My wish, albeit a tad self-serving, is that more people would plan their future in a mathematically-rigorous way instead of simply 'tracking their net worth' or itemizing their expenses month to month. The average home PC has more computer power than it took NASA to send a man to the moon and yet we don't use it for something as important as planning our financial future.


----------



## heyjude (May 16, 2009)

The notion of retirement *expenses* as a fixed percentage of employment *income* is meaningless, unless one is not saving while employed. True, if, while employed, expenses = income, then, based on anticipated lifestyle changes in retirement, one might expect retirement expenses to shrink somewhat due to lower commuting costs, work clothes, drycleaning, etc. But that confuses lifestyle with finance. 

Two employed individuals might have the same expenses, but one of them might have double the income of the other, and might be saving the excess. Obviously the saver will be in a better position to spend following retirement, and will be free to travel, golf, etc. in a way that the spendthrift cannot. 

I think the 70% "rule" became commonplace in the days of defined benefit pensions. But for most of us, such pensions are just a dream.


----------



## steve41 (Apr 18, 2009)

Look, it is complicated. A simple model involving salary, retirement age, age horizon (death), inflation, interest rate and an average tax rate is easily programmable.... as a web calculator or a spreadsheet. 

Unfortunately, our individual situations are much more variable. Loans, insurance, a salary which jumps around (planned sabbatical, partial retirement), windfalls such as an anticipated inheritance, selling the cottage, fluctuating lifestyle plans such as a new car every five years or a reduced post-retirement, future plans to sell the family home or downsize... combined with the complexity of different forms of capital (rrsp, lira, nonreg, taxfree...) and the complex way the tax regime comes into play over time (average tax rates just don't cut it, BTW), make the determination of a financial plan much more rigorous than that which a set of tables or a web-based calculator can deliver.


----------



## Square Root (Jan 30, 2010)

Agree Steve. That's why these type of stories are of little use. Save as much as you can while maintaining a little balance in your life then spend to that level in retirement. Work until you're happy with your available spending level in retirement.


----------



## steve41 (Apr 18, 2009)

Agreed SQRT. The problem is, that based on the known parameters I described ('known' to a degree) , an individual needs to invoke a mathematical process which quantifies these things. After all, he might be saving too much while he is working (living in partial penury) or scrimping too much in retirement such that his rotten kids will inherit a gazillion dollars. Or, the reverse might happen.

You need to be able to quantify what "save as much as you can" really means. It should be rephrased perhaps... "save as much as you can (but not too much)"


----------



## Larry6417 (Jan 27, 2010)

I think the old-fashioned, financial planning process is appropriate here.

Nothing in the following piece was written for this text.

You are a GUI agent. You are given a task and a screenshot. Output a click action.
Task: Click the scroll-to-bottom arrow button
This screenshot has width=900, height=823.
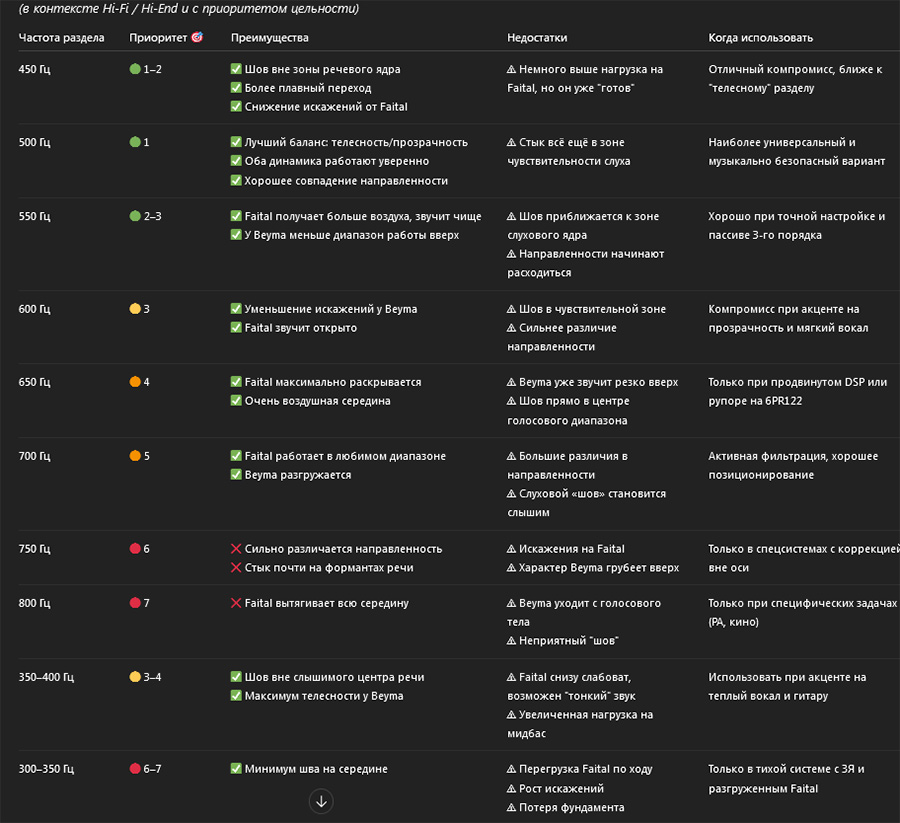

Step 1: Establish goals, bearing in mind: _Man plans; God laughs._ For people several decades away from retirement specific goals (e.g. $40,000 per year for 25 years in constant dollars) are futile. At this point "save as much as you can without being miserable" is quite reasonable. 

Step 2: Gather information. Where are you starting from?

Step 3: Analyze the information.

Step 4: Develop recommendations/strategies based on steps 2 and 3

Step 5: Implement strategies from step 4. Unfortunately, some people don't fulfill this step.

Step 6: Monitor results and adjust as needed. This is awfully important because the economic landscape can change quickly. In just the last 3 years we've seen the introduction of the TFSA and income-splitting from RRIFs. People who started their retirement saving 30 years ago (or even 5 years ago) could not have forseen that. I think it's reasonable to fine-tune a retirement savings plan as retirement looms. Obviously, people have more choices if they started saving early in life. People who saved too little may have to work longer or live on less.

BNN had a retirement panel just recently. One of the points made, which I agree with, is that people don't plan for the retirement itself. That is, people plan for the financial aspect of retirement but not anything else. Recent retirement is a turbulent time; the divorce rate actually spikes. Another good point from the panel: If you don't enjoy exotic, adventurous vacations pre-retirement, you likley won't after retirement. People saving for such are fooling themselves unless they already enjoy doing the same pre-retirement.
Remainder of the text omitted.